[Pixel coordinate grounding data]
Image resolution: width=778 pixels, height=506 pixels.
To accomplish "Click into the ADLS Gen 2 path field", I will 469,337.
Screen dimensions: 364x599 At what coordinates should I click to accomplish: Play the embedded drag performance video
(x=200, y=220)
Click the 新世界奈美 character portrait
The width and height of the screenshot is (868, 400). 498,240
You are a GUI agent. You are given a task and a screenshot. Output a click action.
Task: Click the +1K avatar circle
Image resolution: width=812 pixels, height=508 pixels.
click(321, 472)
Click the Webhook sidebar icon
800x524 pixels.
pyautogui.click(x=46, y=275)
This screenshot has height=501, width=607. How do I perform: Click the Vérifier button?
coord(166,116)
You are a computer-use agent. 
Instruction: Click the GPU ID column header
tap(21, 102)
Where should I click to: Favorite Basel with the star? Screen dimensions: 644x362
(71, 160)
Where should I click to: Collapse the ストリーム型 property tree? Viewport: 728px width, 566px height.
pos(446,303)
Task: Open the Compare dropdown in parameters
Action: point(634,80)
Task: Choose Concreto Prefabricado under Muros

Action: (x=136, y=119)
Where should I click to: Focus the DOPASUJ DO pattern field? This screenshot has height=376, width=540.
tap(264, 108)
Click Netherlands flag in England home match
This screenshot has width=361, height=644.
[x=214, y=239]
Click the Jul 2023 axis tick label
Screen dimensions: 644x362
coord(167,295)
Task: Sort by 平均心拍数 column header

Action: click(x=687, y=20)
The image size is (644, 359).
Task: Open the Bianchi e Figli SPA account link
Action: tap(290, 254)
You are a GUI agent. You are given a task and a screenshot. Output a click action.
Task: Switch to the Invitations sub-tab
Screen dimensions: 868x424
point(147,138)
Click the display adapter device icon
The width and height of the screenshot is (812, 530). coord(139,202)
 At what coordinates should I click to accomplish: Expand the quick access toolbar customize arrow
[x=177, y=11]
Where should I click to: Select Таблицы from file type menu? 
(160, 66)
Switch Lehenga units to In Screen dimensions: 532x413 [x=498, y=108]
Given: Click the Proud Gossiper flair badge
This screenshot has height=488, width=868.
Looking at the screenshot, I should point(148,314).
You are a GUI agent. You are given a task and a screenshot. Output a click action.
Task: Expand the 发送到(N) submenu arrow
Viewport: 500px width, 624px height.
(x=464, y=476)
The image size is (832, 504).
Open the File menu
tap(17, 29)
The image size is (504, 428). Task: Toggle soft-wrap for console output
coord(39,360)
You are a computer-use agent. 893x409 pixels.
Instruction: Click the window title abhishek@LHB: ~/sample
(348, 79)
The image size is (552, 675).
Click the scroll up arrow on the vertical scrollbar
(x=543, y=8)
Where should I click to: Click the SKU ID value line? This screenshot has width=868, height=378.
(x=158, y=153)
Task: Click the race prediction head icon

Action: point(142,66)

Task objective - What is needed is an exact restatement of every record above.

Output for this exercise -
Image resolution: width=778 pixels, height=506 pixels.
To accomplish "Click into the ADLS Gen 2 path field", I will 469,337.
Screen dimensions: 364x599 At what coordinates should I click to accomplish: Play the embedded drag performance video
(x=200, y=220)
Click the 新世界奈美 character portrait
The width and height of the screenshot is (868, 400). 498,240
You are a GUI agent. You are given a task and a screenshot. Output a click action.
Task: Click the +1K avatar circle
Image resolution: width=812 pixels, height=508 pixels.
click(321, 472)
Click the Webhook sidebar icon
800x524 pixels.
pyautogui.click(x=46, y=275)
This screenshot has height=501, width=607. How do I perform: Click the Vérifier button?
coord(166,116)
You are a computer-use agent. 
Instruction: Click the GPU ID column header
tap(21, 102)
Where should I click to: Favorite Basel with the star? Screen dimensions: 644x362
(71, 160)
Where should I click to: Collapse the ストリーム型 property tree? Viewport: 728px width, 566px height.
pos(446,303)
Task: Open the Compare dropdown in parameters
Action: point(634,80)
Task: Choose Concreto Prefabricado under Muros

Action: (x=136, y=119)
Where should I click to: Focus the DOPASUJ DO pattern field? This screenshot has height=376, width=540.
tap(264, 108)
Click Netherlands flag in England home match
This screenshot has width=361, height=644.
[x=214, y=239]
Click the Jul 2023 axis tick label
Screen dimensions: 644x362
coord(167,295)
Task: Sort by 平均心拍数 column header

Action: click(x=687, y=20)
The image size is (644, 359).
Task: Open the Bianchi e Figli SPA account link
Action: tap(290, 254)
You are a GUI agent. You are given a task and a screenshot. Output a click action.
Task: Switch to the Invitations sub-tab
Screen dimensions: 868x424
point(147,138)
Click the display adapter device icon
The width and height of the screenshot is (812, 530). coord(139,202)
 At what coordinates should I click to accomplish: Expand the quick access toolbar customize arrow
[x=177, y=11]
Where should I click to: Select Таблицы from file type menu? 
(160, 66)
Switch Lehenga units to In Screen dimensions: 532x413 [x=498, y=108]
Given: Click the Proud Gossiper flair badge
This screenshot has height=488, width=868.
Looking at the screenshot, I should point(148,314).
You are a GUI agent. You are given a task and a screenshot. Output a click action.
Task: Expand the 发送到(N) submenu arrow
Viewport: 500px width, 624px height.
(x=464, y=476)
The image size is (832, 504).
Open the File menu
tap(17, 29)
The image size is (504, 428). Task: Toggle soft-wrap for console output
coord(39,360)
You are a computer-use agent. 893x409 pixels.
Instruction: Click the window title abhishek@LHB: ~/sample
(348, 79)
The image size is (552, 675).
Click the scroll up arrow on the vertical scrollbar
(x=543, y=8)
Where should I click to: Click the SKU ID value line? This screenshot has width=868, height=378.
(x=158, y=153)
Task: Click the race prediction head icon

Action: point(142,66)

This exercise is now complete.